The devices could help those who are paralyzed or have no limbs

Oct 6, 2011 18:01 GMT  ·  By
New generations of prosthetic devices could appear on the market within 3 years
   New generations of prosthetic devices could appear on the market within 3 years

Duke University Medical Center investigators announce the development of a new generation of prosthetic devices, which they say can be used to restore sensation to people who have lost one or more of their limbs, or who are paralyzed following accidents.

According to the team, the basis for the new devices is made up of a method of feeling without actually touching the target object. What this means is that the advanced prosthetic devices send their impulses directly to the human brain.

Up until now, the approach has only been tested on lab mice, but results have been very encouraging. The team believes that the technique could be transferred and converted to human use, Space reports.
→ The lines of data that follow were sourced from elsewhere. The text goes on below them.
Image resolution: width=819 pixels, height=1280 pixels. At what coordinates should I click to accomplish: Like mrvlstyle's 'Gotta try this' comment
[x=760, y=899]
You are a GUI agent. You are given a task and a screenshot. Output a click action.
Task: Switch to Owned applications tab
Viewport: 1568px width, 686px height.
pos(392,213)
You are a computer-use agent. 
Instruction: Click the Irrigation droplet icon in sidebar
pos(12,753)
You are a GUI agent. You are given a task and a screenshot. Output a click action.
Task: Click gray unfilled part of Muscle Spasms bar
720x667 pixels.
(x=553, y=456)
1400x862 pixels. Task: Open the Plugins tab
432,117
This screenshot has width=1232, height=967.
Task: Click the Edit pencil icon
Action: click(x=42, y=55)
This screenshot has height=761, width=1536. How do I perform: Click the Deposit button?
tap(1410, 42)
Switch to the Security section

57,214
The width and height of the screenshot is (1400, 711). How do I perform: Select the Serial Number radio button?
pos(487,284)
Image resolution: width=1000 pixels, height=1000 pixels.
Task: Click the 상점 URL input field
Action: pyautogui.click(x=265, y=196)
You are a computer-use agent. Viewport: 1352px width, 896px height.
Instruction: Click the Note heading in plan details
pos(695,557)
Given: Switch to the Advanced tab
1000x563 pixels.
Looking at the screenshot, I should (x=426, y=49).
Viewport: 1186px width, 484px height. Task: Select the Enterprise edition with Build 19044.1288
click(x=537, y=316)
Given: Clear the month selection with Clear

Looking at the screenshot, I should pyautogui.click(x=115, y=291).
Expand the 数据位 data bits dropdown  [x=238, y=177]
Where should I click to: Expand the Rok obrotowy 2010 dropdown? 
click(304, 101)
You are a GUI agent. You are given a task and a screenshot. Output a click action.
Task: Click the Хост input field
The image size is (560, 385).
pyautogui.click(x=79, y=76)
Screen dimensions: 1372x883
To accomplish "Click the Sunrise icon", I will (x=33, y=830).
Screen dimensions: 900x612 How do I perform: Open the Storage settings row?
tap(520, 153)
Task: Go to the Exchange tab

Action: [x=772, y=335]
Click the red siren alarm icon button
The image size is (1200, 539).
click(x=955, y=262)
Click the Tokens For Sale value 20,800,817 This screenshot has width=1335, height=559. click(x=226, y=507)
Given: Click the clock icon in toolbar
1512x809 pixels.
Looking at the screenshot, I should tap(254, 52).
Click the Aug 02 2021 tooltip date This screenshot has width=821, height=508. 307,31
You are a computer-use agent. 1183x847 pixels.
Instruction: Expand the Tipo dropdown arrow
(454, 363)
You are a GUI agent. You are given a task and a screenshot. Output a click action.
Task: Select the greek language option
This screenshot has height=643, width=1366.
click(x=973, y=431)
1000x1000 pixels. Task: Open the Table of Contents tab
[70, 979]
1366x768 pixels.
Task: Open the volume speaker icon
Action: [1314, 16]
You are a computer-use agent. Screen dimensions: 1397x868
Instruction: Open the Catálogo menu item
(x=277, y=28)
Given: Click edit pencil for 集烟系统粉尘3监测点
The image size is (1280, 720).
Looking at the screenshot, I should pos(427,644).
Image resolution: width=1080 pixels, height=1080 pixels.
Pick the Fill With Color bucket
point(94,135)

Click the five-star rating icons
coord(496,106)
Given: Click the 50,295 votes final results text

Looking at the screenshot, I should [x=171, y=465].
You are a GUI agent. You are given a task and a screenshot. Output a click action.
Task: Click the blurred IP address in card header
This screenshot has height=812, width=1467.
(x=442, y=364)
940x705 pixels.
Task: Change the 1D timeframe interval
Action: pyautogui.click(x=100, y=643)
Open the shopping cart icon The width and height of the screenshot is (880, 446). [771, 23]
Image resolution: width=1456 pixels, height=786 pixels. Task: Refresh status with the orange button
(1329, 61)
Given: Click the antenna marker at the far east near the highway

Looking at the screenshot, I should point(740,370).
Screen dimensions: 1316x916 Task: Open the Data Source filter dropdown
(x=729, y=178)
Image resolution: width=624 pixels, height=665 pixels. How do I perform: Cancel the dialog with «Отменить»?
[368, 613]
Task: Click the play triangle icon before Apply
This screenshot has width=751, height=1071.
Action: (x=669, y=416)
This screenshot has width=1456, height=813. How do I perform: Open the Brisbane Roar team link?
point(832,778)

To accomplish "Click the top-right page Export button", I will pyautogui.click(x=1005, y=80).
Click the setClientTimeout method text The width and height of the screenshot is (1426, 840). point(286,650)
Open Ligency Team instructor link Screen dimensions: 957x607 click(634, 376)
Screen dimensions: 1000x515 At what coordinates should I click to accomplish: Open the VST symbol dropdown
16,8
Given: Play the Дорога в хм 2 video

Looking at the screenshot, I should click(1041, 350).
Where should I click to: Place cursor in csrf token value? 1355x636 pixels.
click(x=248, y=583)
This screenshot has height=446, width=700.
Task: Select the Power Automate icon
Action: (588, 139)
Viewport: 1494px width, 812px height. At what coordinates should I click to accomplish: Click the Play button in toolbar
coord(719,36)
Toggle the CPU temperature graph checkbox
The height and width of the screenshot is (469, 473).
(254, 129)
Unlike traditional medical devices, neural prosthetics are controlled and operated directly through nerve impulses, which are harvested from their respective pathways by electrodes, and then converted to digital data in a computer.

These flows of 1s and 0s are then used to control robotic arms and legs, as well as exoskeleton prosthetics that can fit an entire human within. Within less than three years, devices that use the newly-developed technology could make their way to the market, expert Miguel Nicolelis explains.

The expert – who was a researcher on the new study – holds an appointment as a Duke Medical Center physician and neurobiologist. “I like to say that we actually liberated the brain from the physical limits of the monkey's body. He can move and feel using the brain only,” he says.

The US Defense Advanced Research Projects Agency (DARPA) currently boasts the world's most advanced robotic arm. The brain-controlled device is scheduled to enter clinical tests in 2012.

One of the main challenges with constructing such an interface is not necessarily the harvesting of brain impulses, but also developing a functional feedback mechanism. Such a capability would ensure that sensory data is also sent back to the brain, after a stimulus is encountered.

Sight alone is insufficient to provide the necessary coordination. With the new technology, it may be possible to transmit data into the brain's sensory centers. A patient would experience these impulses as if they were actually feeling them with specialized receptors on their skin.

Details of how the new technology functions were published in the October 5 issue of the top scientific journal Nature.

“We think we can do this in the next three years or so. We are hoping that a teenager who was quadriplegic until then will be able to walk into the opening game and kick the opening ball of the World Cup,” Nicolelis concludes.